Given data:
▽

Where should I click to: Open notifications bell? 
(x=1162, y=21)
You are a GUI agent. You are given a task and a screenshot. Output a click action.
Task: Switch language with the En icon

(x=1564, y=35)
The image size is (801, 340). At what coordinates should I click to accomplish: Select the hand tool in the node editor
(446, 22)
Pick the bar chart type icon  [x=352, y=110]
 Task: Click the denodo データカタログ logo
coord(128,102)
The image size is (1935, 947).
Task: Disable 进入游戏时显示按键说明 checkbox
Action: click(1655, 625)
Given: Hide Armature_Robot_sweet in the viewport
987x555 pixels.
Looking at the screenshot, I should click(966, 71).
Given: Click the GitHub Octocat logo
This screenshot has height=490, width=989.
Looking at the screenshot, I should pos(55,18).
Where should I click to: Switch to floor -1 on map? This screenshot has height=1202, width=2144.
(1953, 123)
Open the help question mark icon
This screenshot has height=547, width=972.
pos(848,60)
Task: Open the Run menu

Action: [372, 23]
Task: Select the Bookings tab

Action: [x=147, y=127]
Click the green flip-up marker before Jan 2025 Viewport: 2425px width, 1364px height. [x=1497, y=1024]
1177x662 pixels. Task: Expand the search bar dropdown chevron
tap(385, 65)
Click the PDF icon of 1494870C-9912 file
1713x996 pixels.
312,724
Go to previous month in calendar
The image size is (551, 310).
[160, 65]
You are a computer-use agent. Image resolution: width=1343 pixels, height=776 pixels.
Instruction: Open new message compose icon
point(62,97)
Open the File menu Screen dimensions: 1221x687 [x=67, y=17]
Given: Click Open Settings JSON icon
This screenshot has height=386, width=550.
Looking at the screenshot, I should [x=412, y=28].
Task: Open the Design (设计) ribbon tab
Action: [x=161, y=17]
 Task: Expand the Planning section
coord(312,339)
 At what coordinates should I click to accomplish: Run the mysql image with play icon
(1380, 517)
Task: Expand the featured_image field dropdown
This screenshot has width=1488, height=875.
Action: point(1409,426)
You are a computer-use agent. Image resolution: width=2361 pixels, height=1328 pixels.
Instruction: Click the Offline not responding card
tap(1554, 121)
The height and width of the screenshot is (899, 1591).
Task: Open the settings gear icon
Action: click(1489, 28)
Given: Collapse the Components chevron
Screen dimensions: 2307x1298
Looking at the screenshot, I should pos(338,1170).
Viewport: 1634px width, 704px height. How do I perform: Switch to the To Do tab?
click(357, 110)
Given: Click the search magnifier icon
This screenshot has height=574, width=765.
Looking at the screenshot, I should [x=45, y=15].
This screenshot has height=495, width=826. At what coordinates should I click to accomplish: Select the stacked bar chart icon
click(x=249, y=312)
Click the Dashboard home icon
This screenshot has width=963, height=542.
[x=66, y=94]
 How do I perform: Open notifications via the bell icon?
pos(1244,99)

△

About this task:
Copy the lines above exactly, from the very first through the one containing "Pick the bar", and include no other line.

Answer space:
Where should I click to: Open notifications bell? 
(x=1162, y=21)
You are a GUI agent. You are given a task and a screenshot. Output a click action.
Task: Switch language with the En icon

(x=1564, y=35)
The image size is (801, 340). At what coordinates should I click to accomplish: Select the hand tool in the node editor
(446, 22)
Pick the bar chart type icon  [x=352, y=110]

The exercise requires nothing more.